漁業の収益力向上へ、相次ぐデジタル技術たちの挑戦

国内通信大手が各地で実証

魚市場に運ばれた魚の映像をAIが分析(イメージ)

 国内通信大手が漁業のデジタル化に乗り出す。東北大学とNTT東日本、東北地方の若手漁師で構成するフィッシャーマンジャパン(宮城県石巻市)は、水揚げした魚の種別や品質を人工知能(AI)が判別して自動仕分けする実証実験を今秋に宮城県内の漁港で始める。KDDIは三重県尾鷲市でスマートブイを用いた定置網漁の実証を始めた。最先端のデジタル技術を用いた魚や漁場の見える化により、人手不足や漁獲制限に悩む国内漁港の収益向上につなげる。  東北大やNTT東は実証の第1段階として、魚市場に運ばれた魚の映像から種類や大きさ、脂の乗りなどをAIが分析してデジタルデータ化。このデータを魚屋や、すし店などが閲覧できるようにする。需要と供給を的確にマッチングさせ、より高く魚を売れるようにする。  今後は、漁船から水揚げされた魚をベルトコンベヤーに乗せ、映像から魚の種類と大きさをAIが判定する。この情報を基にロボットアームが魚をつかんで魚種別のトレーに入れる自動仕分けも実証し、2020年度末までの実用化を目指す。  実証では、NTT東が20年3月までに仙台市に新設するAIシステム検証施設「スマートイノベーションラボ」を活用する。AI学習に必要なデータの高速処理が可能な専用サーバーやクラウドへの安全な接続環境など同ラボの設備を使い、AIを用いた魚の自動判別を瞬時に行えるようにする。  農林水産省によると、17年の漁業就業者数は08年比31%減の約15万3000人。

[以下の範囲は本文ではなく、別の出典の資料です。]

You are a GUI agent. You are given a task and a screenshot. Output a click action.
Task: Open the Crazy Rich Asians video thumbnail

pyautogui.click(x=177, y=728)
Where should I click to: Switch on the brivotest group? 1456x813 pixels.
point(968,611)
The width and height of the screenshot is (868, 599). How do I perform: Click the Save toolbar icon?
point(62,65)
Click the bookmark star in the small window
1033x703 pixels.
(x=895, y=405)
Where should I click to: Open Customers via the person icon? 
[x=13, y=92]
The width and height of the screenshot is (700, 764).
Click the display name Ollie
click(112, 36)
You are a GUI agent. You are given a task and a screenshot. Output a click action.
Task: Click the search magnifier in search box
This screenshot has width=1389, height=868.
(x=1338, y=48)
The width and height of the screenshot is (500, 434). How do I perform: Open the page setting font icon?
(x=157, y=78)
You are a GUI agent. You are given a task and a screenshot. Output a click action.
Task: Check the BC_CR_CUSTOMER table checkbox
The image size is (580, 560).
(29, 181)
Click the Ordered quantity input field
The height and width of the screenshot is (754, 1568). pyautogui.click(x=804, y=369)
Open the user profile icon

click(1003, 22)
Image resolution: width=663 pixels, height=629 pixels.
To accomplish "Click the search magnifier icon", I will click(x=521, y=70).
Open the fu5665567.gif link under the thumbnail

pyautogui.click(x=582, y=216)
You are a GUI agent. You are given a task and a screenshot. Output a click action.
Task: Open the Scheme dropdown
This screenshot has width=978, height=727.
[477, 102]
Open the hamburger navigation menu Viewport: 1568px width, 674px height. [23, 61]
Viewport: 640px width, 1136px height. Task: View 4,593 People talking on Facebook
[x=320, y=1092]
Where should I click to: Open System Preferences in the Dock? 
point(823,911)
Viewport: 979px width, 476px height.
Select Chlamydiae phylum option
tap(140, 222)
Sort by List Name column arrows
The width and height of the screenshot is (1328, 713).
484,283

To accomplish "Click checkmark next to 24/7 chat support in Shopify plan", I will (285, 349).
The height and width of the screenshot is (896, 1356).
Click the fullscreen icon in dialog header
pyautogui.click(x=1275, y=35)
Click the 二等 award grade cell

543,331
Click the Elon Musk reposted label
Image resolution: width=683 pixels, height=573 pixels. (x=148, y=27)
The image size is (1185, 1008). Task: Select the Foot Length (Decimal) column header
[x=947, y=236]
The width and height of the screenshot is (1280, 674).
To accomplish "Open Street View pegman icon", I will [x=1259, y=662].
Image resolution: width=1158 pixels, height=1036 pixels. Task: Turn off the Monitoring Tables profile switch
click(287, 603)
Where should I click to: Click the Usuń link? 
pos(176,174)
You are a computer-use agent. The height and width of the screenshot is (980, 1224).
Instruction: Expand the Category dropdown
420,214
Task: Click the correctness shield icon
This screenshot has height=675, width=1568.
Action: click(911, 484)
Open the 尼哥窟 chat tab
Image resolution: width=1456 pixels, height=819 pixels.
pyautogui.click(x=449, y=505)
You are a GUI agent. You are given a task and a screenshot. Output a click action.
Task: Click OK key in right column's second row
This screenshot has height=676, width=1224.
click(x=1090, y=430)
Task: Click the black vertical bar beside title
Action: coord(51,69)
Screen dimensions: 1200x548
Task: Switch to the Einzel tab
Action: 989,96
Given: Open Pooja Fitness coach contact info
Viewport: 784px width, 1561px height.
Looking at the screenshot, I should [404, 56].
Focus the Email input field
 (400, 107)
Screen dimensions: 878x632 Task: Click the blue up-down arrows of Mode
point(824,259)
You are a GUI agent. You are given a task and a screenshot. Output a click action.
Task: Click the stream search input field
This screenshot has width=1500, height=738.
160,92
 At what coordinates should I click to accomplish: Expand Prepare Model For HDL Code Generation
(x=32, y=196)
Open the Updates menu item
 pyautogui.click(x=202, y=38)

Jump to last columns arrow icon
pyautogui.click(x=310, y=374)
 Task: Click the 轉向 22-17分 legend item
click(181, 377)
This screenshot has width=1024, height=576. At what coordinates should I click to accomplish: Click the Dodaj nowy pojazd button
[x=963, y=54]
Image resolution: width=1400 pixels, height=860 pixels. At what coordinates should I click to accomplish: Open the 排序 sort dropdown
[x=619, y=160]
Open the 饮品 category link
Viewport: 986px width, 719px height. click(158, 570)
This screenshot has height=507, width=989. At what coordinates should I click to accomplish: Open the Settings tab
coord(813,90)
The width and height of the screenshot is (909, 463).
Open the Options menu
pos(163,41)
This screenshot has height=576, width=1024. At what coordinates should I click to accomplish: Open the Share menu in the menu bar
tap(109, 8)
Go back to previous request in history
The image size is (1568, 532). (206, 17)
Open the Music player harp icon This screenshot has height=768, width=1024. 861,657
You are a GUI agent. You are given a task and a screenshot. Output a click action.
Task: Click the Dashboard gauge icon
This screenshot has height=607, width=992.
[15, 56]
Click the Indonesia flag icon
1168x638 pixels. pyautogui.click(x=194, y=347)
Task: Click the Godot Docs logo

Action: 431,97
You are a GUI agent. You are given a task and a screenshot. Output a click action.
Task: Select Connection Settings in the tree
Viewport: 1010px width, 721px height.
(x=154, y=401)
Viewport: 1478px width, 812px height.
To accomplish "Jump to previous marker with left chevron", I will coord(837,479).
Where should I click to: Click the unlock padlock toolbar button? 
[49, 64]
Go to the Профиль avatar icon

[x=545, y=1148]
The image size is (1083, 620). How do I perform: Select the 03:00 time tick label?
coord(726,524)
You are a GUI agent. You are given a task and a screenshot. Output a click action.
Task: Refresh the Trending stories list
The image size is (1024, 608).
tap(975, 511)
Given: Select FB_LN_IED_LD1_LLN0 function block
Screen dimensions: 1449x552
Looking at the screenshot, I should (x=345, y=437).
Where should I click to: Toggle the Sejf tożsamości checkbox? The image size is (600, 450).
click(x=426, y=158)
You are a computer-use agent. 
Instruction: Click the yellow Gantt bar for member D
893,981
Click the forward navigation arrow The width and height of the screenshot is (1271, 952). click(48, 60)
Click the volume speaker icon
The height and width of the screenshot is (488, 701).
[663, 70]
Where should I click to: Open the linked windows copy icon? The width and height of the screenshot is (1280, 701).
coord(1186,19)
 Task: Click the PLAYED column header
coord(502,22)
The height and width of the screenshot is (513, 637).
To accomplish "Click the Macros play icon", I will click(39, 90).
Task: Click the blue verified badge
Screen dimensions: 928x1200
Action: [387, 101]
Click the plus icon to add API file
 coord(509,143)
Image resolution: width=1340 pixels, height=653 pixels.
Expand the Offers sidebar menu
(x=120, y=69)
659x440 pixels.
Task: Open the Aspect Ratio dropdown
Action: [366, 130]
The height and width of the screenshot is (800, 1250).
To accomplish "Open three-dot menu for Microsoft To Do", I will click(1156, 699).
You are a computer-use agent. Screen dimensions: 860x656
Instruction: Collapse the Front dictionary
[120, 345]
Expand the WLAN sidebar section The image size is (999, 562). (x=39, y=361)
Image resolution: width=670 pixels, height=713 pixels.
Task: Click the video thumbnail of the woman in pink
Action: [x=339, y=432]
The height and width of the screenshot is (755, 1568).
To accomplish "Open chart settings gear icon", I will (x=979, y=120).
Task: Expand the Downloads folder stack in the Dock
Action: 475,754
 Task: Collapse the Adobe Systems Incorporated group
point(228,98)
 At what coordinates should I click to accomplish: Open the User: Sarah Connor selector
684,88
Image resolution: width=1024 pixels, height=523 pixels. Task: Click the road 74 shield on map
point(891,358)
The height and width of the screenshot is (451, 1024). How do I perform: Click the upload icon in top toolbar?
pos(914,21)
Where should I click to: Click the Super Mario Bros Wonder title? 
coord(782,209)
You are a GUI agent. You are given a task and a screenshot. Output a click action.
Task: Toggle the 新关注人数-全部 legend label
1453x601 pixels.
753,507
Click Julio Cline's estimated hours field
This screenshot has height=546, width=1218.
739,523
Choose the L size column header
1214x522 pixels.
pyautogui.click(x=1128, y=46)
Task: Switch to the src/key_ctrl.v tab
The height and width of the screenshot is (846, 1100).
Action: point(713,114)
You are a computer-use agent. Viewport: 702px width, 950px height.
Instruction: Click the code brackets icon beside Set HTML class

高齢化も進んでいることから通信各社はスマート漁業の実証を相次ぎ行っている。NTT東は福島県郡山市でもコイ養殖場の水温や酸素濃度をセンサーで取得し、生産性を向上させる実証を始めた。  KDDI総合研究所は、居酒屋を運営するゲイト(東京都墨田区)と三重県尾鷲市でスマートブイを用いた実証を始めた。定置網漁場に設置したスマートブイによる水温測定や水中撮影で漁獲量を予測。漁師の勘や経験に頼っていた漁業の効率化を目指す。NTTドコモも宮城県松島湾のカキ養殖業者など向けにブイが測定した海水温をスマートフォンで閲覧できるシステムを提供している。